Ucciso durante rapina in villa, il parroco: ‘Oggi contano solo i soldi’

‘Oggi contano solo i soldi e per i soldi si ammazza una persona cosi’, come un coniglio’: e’ il commento che mons. Mariano Cesaroni, il parroco di Ramazzano, affida ai cronisti prima di celebrare la messa della domenica nella parrocchia di San Tommaso, il giorno dopo la rapina in un’abitazione della zona, nella quale e’ rimasto ucciso Luca Rosi, di 38 anni.

‘Oggi non abbiamo piu’ valori, non abbiamo piu’ niente’, ha osservato ancora. ‘Non si sa piu’ che cosa fare – ha continuato – in questa societa’ di materialismo. Ma la giustizia umana deve essere applicata. Poi, il perdono cristiano e’ un’altra cosa’.

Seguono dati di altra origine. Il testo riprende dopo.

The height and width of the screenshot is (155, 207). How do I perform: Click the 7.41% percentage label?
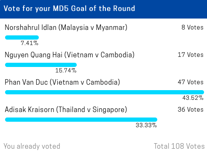pos(30,43)
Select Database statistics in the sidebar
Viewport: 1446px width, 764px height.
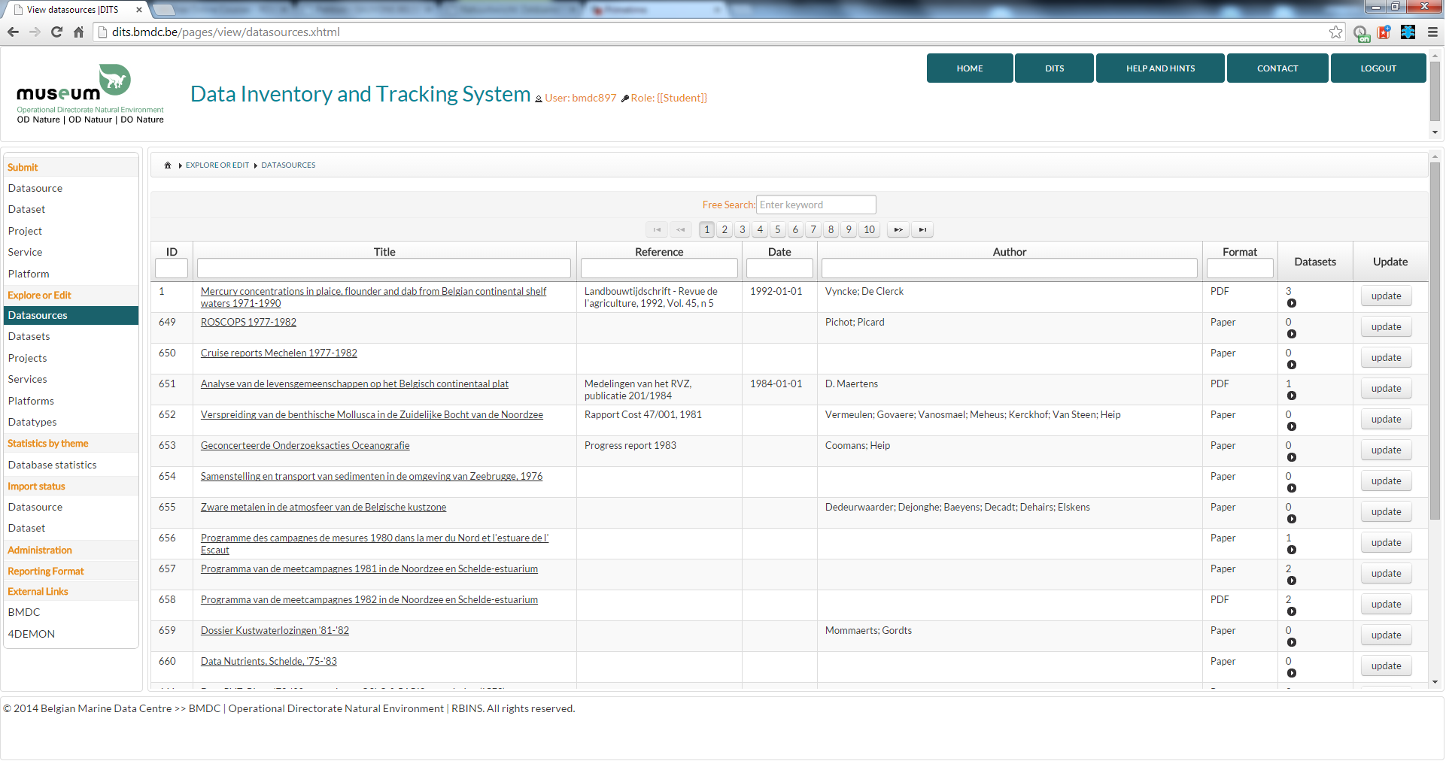[52, 465]
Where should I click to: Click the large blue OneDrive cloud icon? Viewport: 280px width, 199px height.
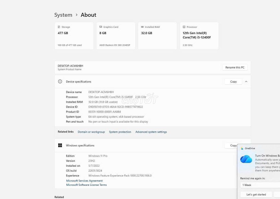pyautogui.click(x=246, y=159)
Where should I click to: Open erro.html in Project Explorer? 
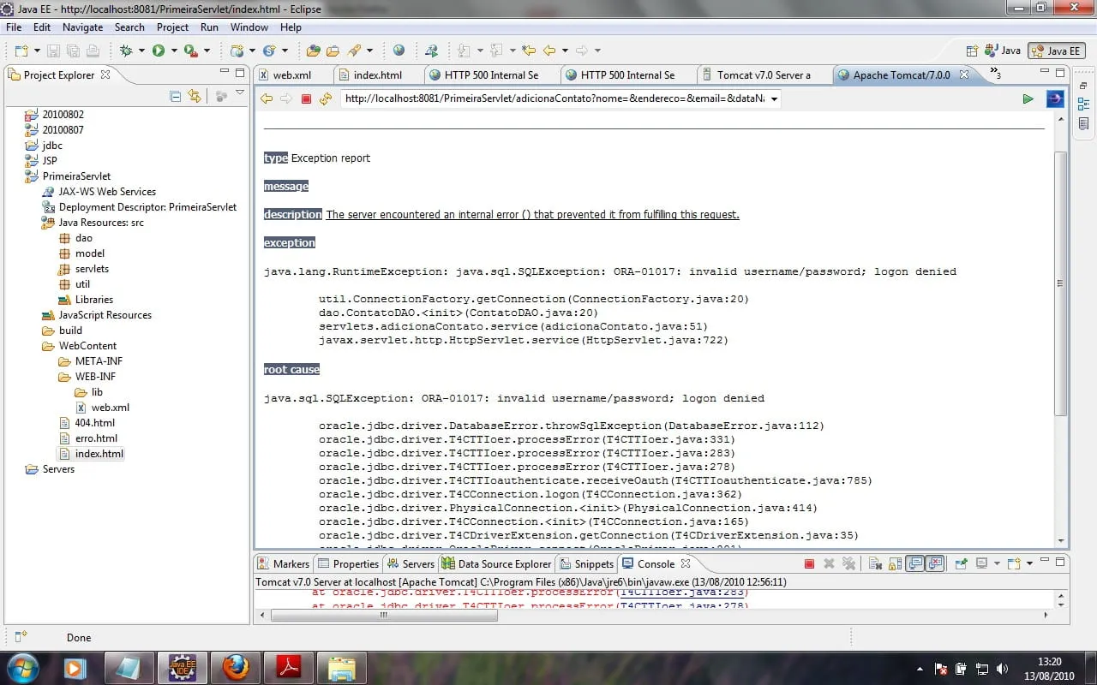[96, 438]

‘La reazione della comunita’ – ha raccontato – e’ di sdegno, ma anche pacata, non violenta. I sentimenti sono di sofferenza e dolore’.

I familiari di Luca – ha spiegato ancora – ‘vorrei stringerli al cuore e basta, non ci sono parole per un padre che era al bar con gli amici, lo vengono a chiamare e gli dicono che hanno ammazzato suo figlio’.